• _Direction_
Please switch every "Image resolution" to "Screenshot size" in the records below, changing nothing else, and give the text again without the pictures.

● ● ● ● ● ● ●

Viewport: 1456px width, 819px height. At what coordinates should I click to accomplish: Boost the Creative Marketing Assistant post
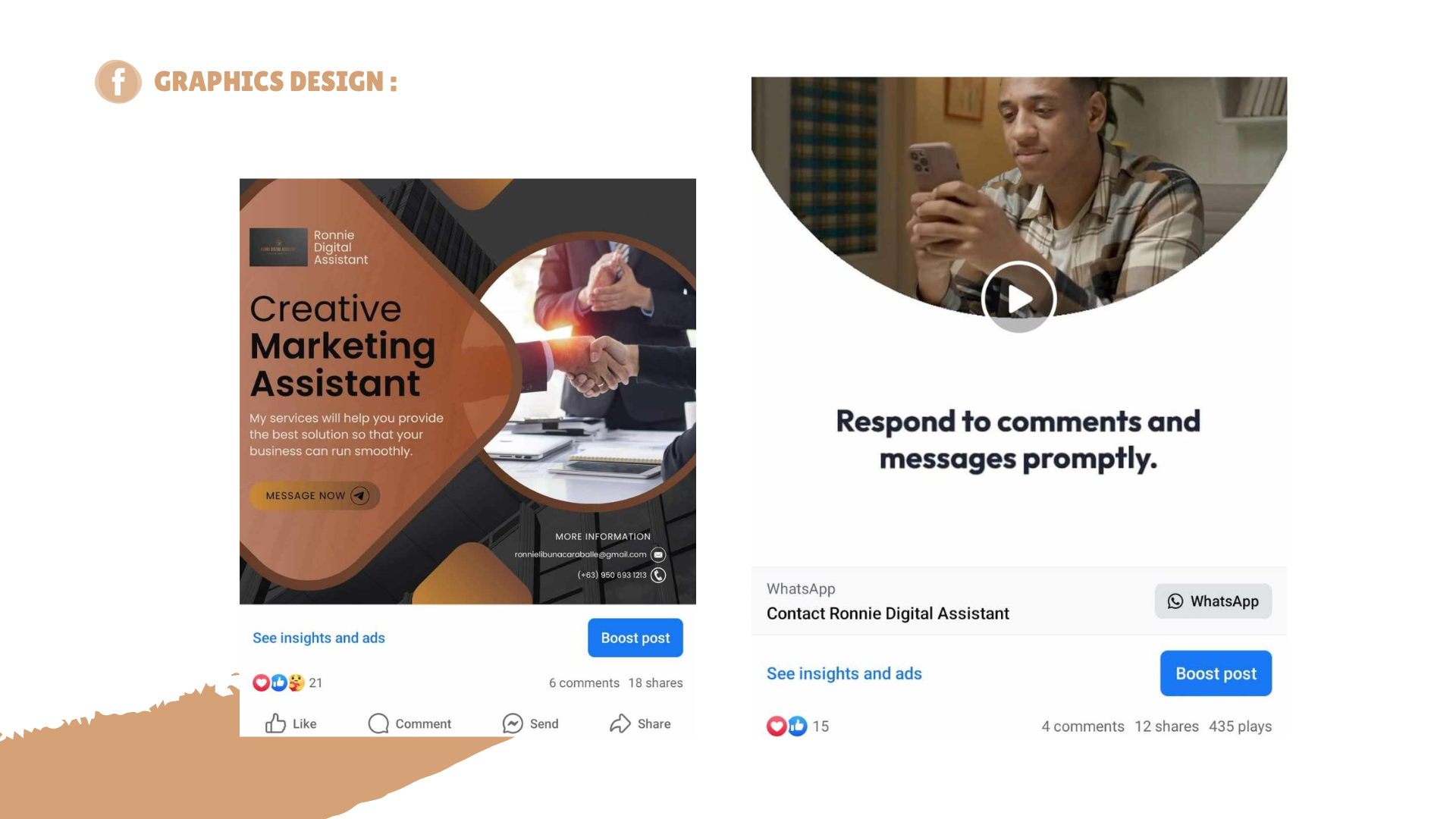point(635,638)
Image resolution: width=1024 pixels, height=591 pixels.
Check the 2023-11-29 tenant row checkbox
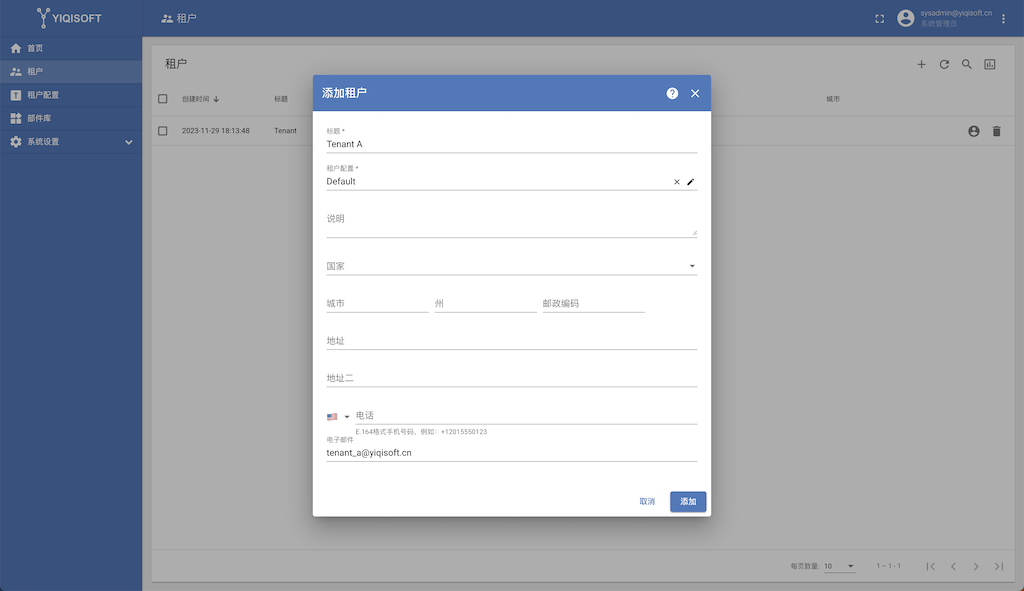pyautogui.click(x=163, y=131)
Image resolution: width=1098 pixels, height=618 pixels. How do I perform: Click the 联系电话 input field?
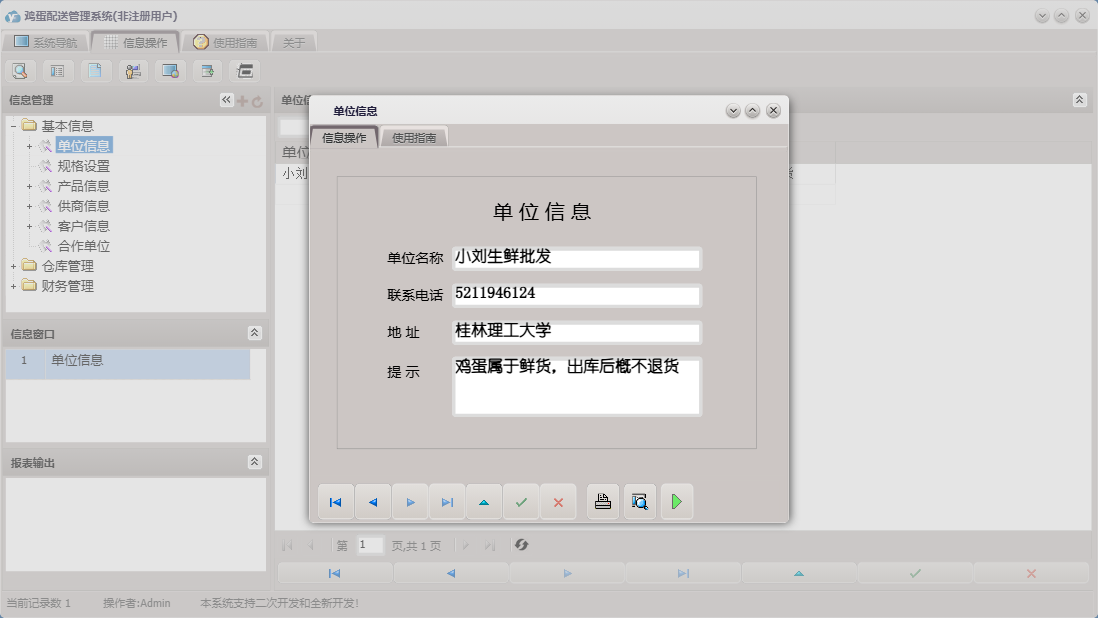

● ● ● ● ● ● ●

• _Exercise answer_
Viewport: 1456px width, 819px height. At what coordinates should I click to accomplish: Boost the Creative Marketing Assistant post
point(635,638)
Screenshot size: width=1024 pixels, height=591 pixels.
Check the 2023-11-29 tenant row checkbox
pyautogui.click(x=163, y=131)
Screenshot size: width=1098 pixels, height=618 pixels. How do I perform: Click the 联系电话 input field?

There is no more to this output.